The results showed that enactment of medical marijuana laws was not associated with a reduction in prescription opioid abuse, contradicting the hypothesis that people would substitute marijuana for prescription opioids.

“We tested this relationship and found no evidence that the passage of medical marijuana laws — even in states with dispensaries — was associated with a decrease in individual opioid use of prescription opioids for nonmedical purposes," said senior author Silvia Martins, MD, PhD, an associate professor of epidemiology at Columbia.

The Shover-PNAS study also made the important point that medical cannabis users comprise only about 2.5% of the U.S. population. The vast majority of cannabis use is recreational. The Washington State Liquor Control and Cannabis Board estimates that only about 20% of so-called medical users are really using cannabis for medical reasons.

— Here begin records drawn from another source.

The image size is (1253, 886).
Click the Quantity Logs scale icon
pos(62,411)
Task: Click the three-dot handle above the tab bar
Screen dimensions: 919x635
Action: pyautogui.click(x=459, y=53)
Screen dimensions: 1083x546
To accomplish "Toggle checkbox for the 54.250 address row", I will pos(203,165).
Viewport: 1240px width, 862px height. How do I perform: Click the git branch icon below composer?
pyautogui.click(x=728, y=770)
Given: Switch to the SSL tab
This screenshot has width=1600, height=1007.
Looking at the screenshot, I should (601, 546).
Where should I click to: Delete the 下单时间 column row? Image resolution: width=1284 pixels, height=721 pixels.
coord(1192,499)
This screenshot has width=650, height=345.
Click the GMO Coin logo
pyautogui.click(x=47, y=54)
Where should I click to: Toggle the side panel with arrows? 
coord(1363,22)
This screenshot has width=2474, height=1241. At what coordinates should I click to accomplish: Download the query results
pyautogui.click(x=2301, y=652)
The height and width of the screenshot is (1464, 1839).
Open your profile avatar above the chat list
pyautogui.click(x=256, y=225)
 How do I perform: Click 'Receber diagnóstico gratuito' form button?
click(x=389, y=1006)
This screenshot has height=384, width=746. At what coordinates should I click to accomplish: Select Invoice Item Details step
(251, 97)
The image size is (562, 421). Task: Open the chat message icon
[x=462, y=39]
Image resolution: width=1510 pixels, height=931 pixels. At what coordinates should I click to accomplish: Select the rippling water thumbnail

In other words, there aren’t enough medical cannabis users to impact nationwide overdose trends. And in state-level analysis, there is no evidence of any substantial effect, positive or negative, from medical cannabis legalization.

There are concerns that cannabis could actually make the opioid crisis worse. A 2018 study published in the American Journal of Psychiatry found that “cannabis use appears to increase rather than decrease the risk of developing nonmedical prescription opioid use and opioid use disorder.”

Scientific evidence does not support claims that marijuana helps people kick opioids.
— Dr. Nora Volkow, NIDA Director

"My main concern is by basically misinforming potential patients about the supposedly beneficial effects of cannabis, they may forgo a treatment that is lifesaving," NIDA director Nora Volkow, MD, told USA Today. “Scientific evidence does not support claims that marijuana helps people kick opioids.”

The FDA is taking note, warning a large cannabis operator last week to stop making unsubstantiated claims that its products can treat chronic pain, cancer, opioid withdrawal and other medical conditions.

Medical cannabis has uses, of course, but taking it for conditions it is not proven to help may lead to harms. Perhaps a way can be found to incorporate cannabis in addiction treatment, but that is quite different from expecting medical cannabis legalization to be an exit ramp for the opioid crisis.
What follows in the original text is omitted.